The top-level structure of the script is as follows:
#!/bin/bash
# Shell script for installing Spark from binaries
# on remote servers
#
# PySpark Cookbook
# Author: Tomasz Drabas, Denny Lee
# Version: 0.1
# Date: 12/9/2017
_spark_binary="http://mirrors.ocf.berkeley.edu/apache/spark/spark-2.3.1/spark-2.3.1-bin-hadoop2.7.tgz"
_spark_archive=$( echo "$_spark_binary" | awk -F '/' '{print $NF}' )
_spark_dir=$( echo "${_spark_archive%.*}" )
_spark_destination="/opt/spark"
_java_destination="/usr/lib/jvm/java-8-oracle"
_python_binary="https://repo.continuum.io/archive/Anaconda3-5.0.1-Linux-x86_64.sh"
_python_archive=$( echo "$_python_binary" | awk -F '/' '{print $NF}' )

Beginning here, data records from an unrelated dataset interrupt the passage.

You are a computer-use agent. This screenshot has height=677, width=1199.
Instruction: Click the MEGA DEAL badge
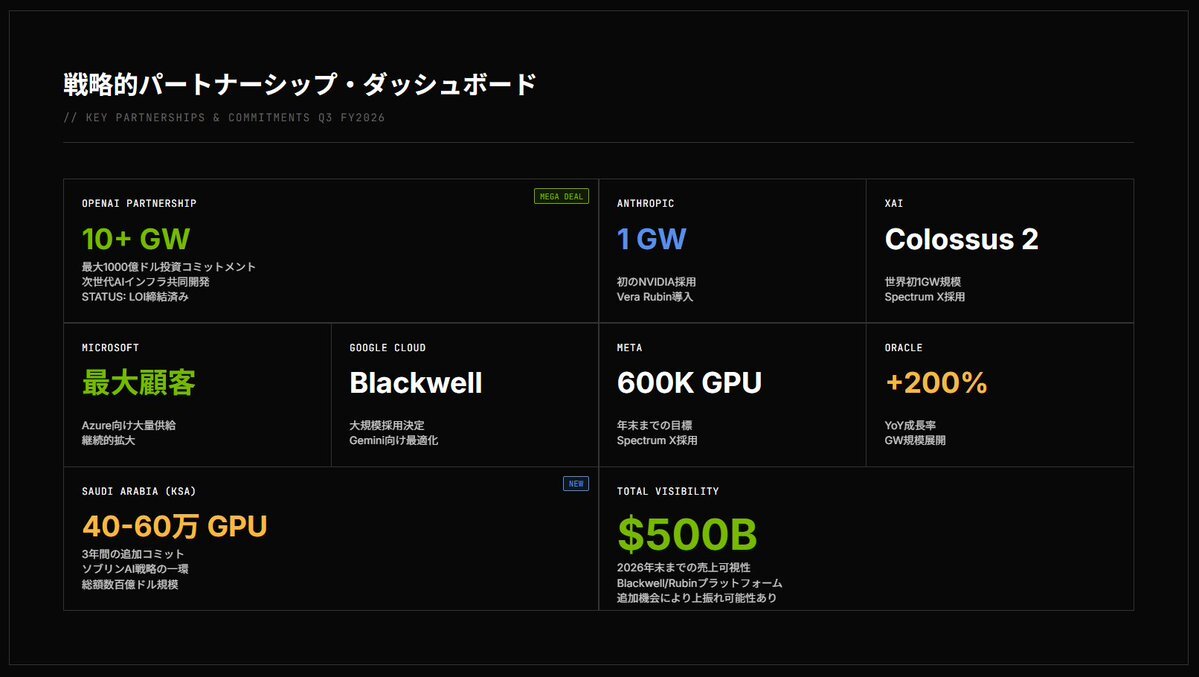[x=561, y=196]
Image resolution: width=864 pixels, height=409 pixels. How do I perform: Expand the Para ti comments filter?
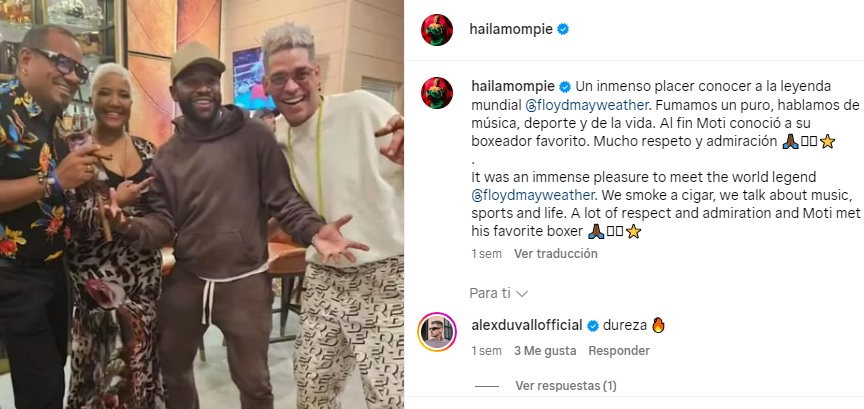click(499, 293)
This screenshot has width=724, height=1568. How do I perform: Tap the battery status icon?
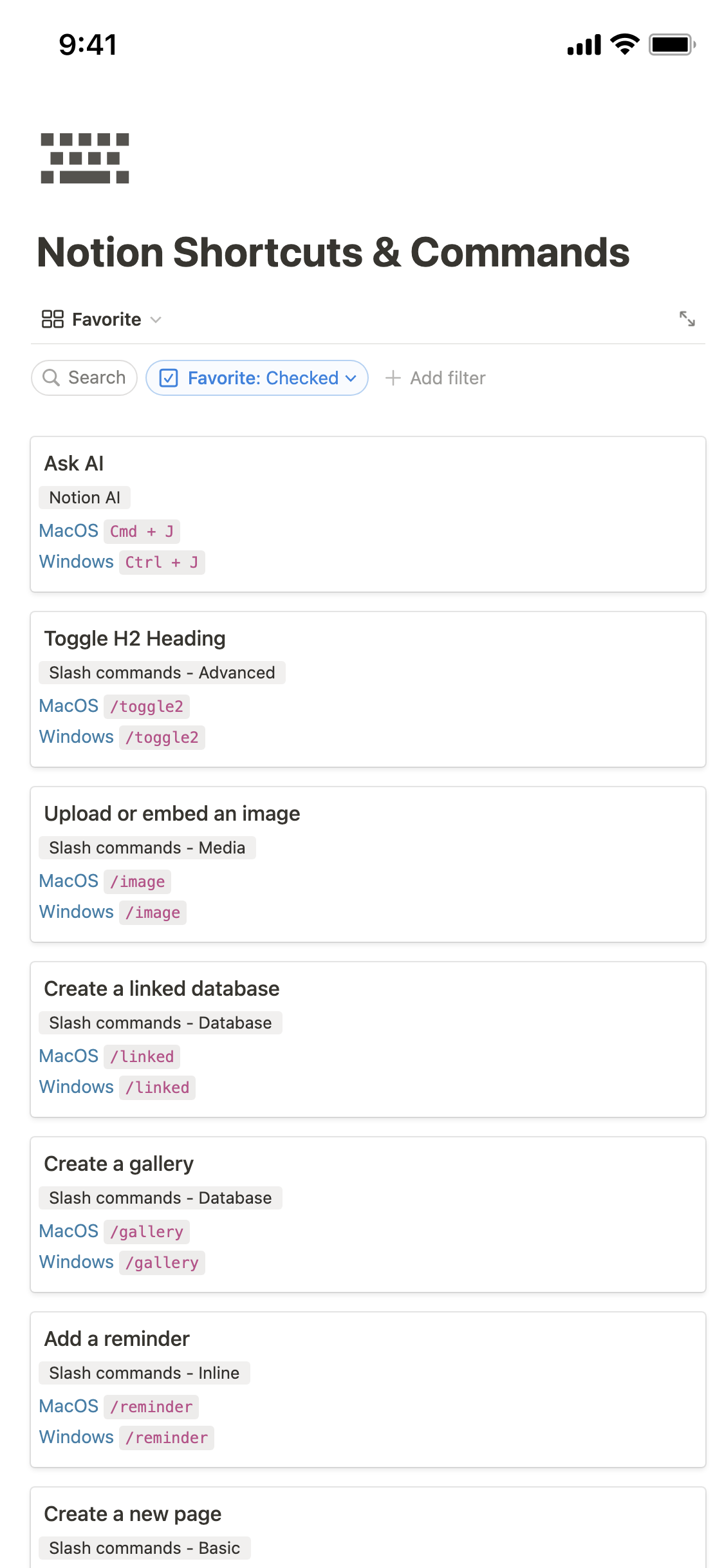[x=671, y=44]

_python_destination="/opt/python"
_machine=$(cat /etc/hostname)
_today=$( date +%Y-%m-%d )
_current_dir=$(pwd) # store current working directory
...
printHeader
readIPs
checkJava
installScala
installPython
updateHosts
configureSSH
downloadThePackage
unpack
moveTheBinaries
setSparkEnvironmentVariables
updateSparkConfig
cleanUp
We have highlighted the portions of the script that are more relevant to this recipe in bold font.